Australia's funeral businesses are facing a difficult truth: not enough people are dying.
To be more exact, vendors are saying numbers point to "softer" market conditions in recent months - meaning a drop off in death that hasn't been great for business.
On Thursday, ASX-listed funeral home giant InvoCare reported a 50 per cent drop in half-year profit that sent its share price down by more than 12 per cent to sit at $12.73 on Friday afternoon
InvoCare's data, drawn from Births, Deaths and Marriages in the states where it operates, suggests a drop in the number of deaths of 1.2 per cent for the first half of the year, and down 1.5 per cent for the second quarter, compared to the same time last year.
"Assuming soft markets continue, this will impact our prior full year financial guidance," the company warned.
But Education director at Mortuary and Funeral Educators & Nelson Bros Funeral Services, Priscilla Nelson Feaver, says as a professional working in the sector it's "very difficult" to gauge death numbers, and there's not much you can do about these figures anyway.
Ms Nelson Feaver's family has been in the funeral business for five generations and she says these days the sector is "more competitive" with "a lot of smaller companies" in the space.
As a teacher of embalming, she believes there's also plenty of demand from people who "really want to get into the industry".
Mild flu season
UBS analysts wrote on Friday "the current flu season is very mild, and could impact" InvoCare's earnings in the second half of the year.
Chief executive Martin Earp said on Thursday fluctuations in death numbers "is not new". While these figures can have a short-term impact, "in the longer-term, the trend for death remains positive".
In the longer-term, the trend for death remains positiveInvoCare chief executive Martin Earp
Elsewhere in the funeral planning space small business owners describe a quiet year.
Funeral celebrant Leonie Adams has been delivering memorial services across Victoria over the past two decades.
She says this past financial year was the first time in a decade where her income dropped compared with previous years.
"Certainly I have noticed this year that my workload has been less, and from talking to my funeral directors, they have all been saying how slow work has been," she says.
"This year, there has been a big decrease."
Ms Adams says her sector is one where you "need people to die" in order to do business, and while she has seen slow periods before, the past few months have been particularly quiet.
Managing director of funeral sector disruptor Picaluna, Greg Inglis, says despite talk of a slowdown, there's still room for growth, from his perspective.
'Just chugging along'
The online funeral planning platform has recently launched a $900,000 equity crowdfunding campaign and Inglis says the business is on a "rapid growth trajectory".

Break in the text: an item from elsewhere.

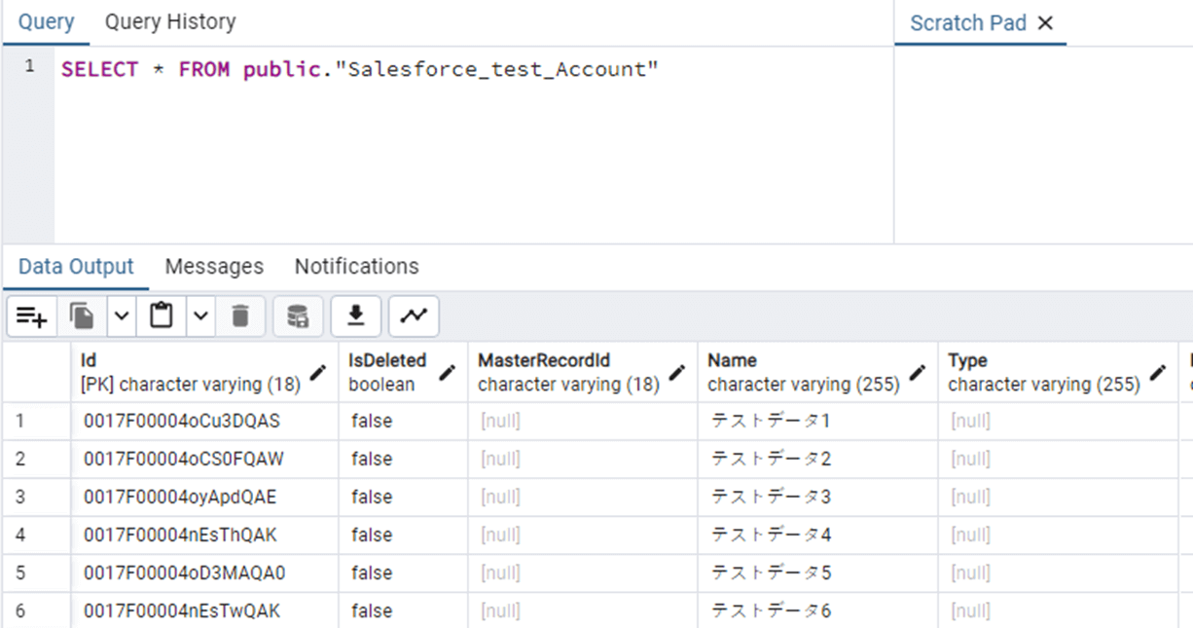Click the edit pencil on Name column
This screenshot has height=628, width=1193.
[x=917, y=372]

While he has heard discussion of weaker market conditions in recent months, Inglis says Picaluna is looking to grow by offering new ways to farewell loved ones.
He says the funeral sector has been dominated by big players for years, while Picaluna is providing families with alternatives to the big suppliers, who tend to offer "cookie cutter" farewell options.

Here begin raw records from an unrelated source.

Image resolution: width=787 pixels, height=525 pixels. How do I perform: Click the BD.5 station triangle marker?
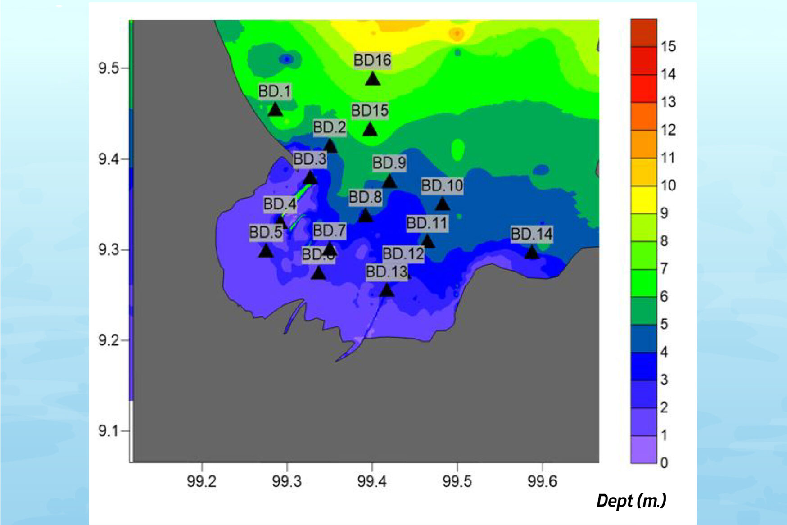tap(266, 251)
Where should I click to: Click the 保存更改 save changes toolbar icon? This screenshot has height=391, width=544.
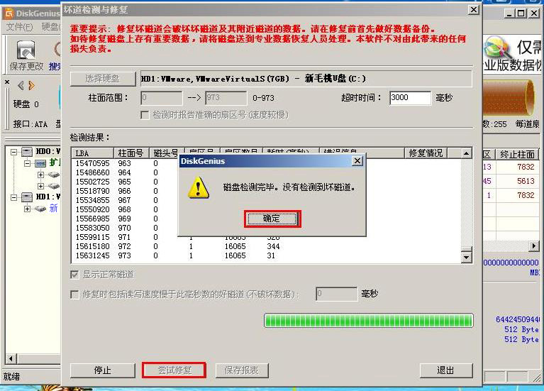[26, 50]
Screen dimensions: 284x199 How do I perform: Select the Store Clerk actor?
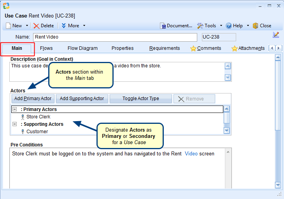coord(38,117)
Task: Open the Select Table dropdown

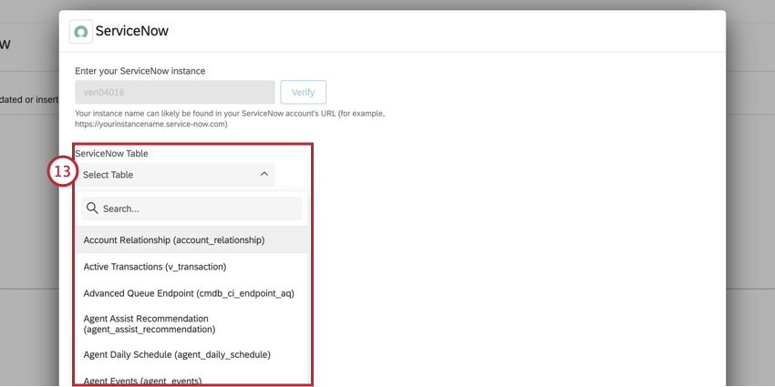Action: 175,174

Picaluna connects clients to a range of suppliers and venues for planning their memorial events, including working with venues like surf clubs to host funerals according to their client's needs.

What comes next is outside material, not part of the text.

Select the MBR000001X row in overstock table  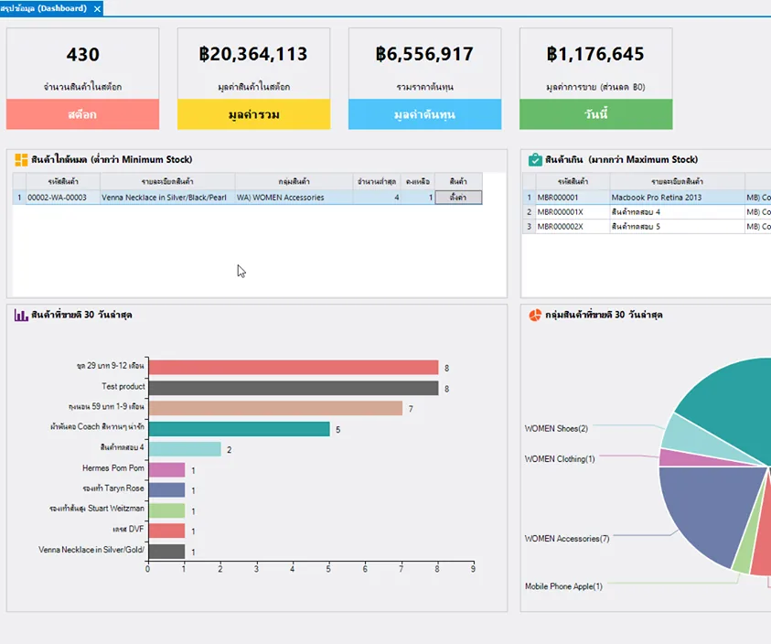647,211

The business has so far planned 200 memorial services since launching in 2016 and is doing around four funerals a week.
Mr Inglis says while the broader sector might be worried about the number of deaths, "we're just chugging along, doing our own thing".
Those in the sector may be reporting less business than usual, but tracking deaths in Australia all depends on how you slice the numbers.
Each state tracks registered deaths through their Births, Deaths and Marriages offices, while the Australia Bureau of Statistics collects data on Australian deaths overall, but confirming these figures means real-time tracking of death numbers is difficult.
Death rates overall have been falling for centuries, says Professor Peter McDonald of the University of Melbourne's School of Population and Global Health. However, "because the population is ageing, the net effect is the number of deaths has been rising".
And according to ABS data, in 2017, the number of estimated Australian deaths hit the 160,000 mark - an increase of around two per cent on the previous year.
Total deaths registered last year also increased in all states except New South Wales and Western Australia, according to the numbers. For Ms Adams, however, tracking the national stats isn't something she spends time on. Instead, she focuses on how she can help create meaningful ceremonies for the clients she does have.
"I don't really think about it like that - I just see things week by week," she said.